Now lets say we have some methods that all have a timeout duration, and we want to call all those methods using the same timeout. We can define timeout as an implicit variable.

// import the duration methods
import scala.concurrent.duration._

// dummy methods that use the implicit parameter
def doLongRunningTaskA()(implicit timeout: FiniteDuration): Long = timeout.toMillis
def doLongRunningTaskB()(implicit timeout: FiniteDuration): Long = timeout.toMillis

// we define the value timeout as implicit
implicit val timeout: FiniteDuration = 1.second

// we can now call the functions without passing the timeout parameter
doLongRunningTaskA() // 1000
doLongRunningTaskB() // 1000

The way this works is that the scalac compiler looks for a value in the scope which is marked as implicit and whose type matches the one of the implicit parameter. If it finds one, it will apply it as the implicit parameter.

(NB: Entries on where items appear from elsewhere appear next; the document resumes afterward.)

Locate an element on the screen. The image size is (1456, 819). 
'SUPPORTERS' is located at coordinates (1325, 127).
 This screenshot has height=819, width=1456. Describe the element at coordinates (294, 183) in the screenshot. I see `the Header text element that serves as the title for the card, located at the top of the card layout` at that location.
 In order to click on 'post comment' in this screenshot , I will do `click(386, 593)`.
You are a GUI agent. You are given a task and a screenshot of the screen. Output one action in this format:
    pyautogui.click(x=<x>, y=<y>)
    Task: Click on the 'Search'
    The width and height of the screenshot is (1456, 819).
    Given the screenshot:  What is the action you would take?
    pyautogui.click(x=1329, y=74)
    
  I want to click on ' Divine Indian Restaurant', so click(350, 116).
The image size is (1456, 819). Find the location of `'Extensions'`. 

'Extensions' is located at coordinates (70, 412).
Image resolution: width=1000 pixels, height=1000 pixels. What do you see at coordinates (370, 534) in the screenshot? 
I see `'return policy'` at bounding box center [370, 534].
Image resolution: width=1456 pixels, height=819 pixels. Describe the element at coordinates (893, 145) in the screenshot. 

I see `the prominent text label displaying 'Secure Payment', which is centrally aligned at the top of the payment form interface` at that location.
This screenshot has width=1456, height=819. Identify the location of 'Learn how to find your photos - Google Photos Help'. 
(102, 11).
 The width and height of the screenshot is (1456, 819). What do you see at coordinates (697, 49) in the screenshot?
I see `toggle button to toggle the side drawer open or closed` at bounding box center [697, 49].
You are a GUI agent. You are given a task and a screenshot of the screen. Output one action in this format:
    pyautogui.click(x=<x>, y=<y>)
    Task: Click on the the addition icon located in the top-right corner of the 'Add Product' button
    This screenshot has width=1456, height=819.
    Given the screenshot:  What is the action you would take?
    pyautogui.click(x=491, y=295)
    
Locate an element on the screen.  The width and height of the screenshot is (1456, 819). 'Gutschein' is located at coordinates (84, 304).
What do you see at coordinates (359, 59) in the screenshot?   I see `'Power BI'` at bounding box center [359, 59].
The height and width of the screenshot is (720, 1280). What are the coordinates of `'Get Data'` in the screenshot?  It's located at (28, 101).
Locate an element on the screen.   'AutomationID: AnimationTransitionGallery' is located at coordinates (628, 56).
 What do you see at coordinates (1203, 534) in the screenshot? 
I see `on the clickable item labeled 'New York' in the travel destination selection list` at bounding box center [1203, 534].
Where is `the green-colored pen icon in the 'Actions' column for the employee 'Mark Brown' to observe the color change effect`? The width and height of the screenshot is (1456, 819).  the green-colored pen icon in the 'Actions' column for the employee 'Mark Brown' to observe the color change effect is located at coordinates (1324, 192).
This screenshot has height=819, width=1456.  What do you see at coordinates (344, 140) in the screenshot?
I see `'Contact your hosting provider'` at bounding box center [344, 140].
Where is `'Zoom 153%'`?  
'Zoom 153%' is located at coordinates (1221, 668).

Note that this won't work if you define two or even more implicits of the same type in the scope.

To customize the error message, use the implicitNotFound annotation on the type:

@annotation.implicitNotFound(msg = "Select the proper implicit value for type M[${A}]!")
case class M[A](v: A) {}

def usage[O](implicit x: M[O]): O = x.v

//Does not work because no implicit value is present for type `M[Int]`
//usage[Int]   //Select the proper implicit value for type M[Int]!
implicit val first: M[Int] = M(1)
usage[Int]     //Works when `second` is not in scope
implicit val second: M[Int] = M(2)
//Does not work because more than one implicit values are present for the type `M[Int]`
//usage[Int]   //Select the proper implicit value for type M[Int]!

A timeout is a usual use case for this, or for example in Akka the ActorSystem is (most of the times) always the same, so it's usually passed implicitly. Another use case would be library design, most commonly with FP libraries that rely on typeclasses (like scalaz, cats or rapture).

It's generally considered bad practice to use implicit parameters with basic types like Int, Long, String etc. since it will create confusion and make the code less readable.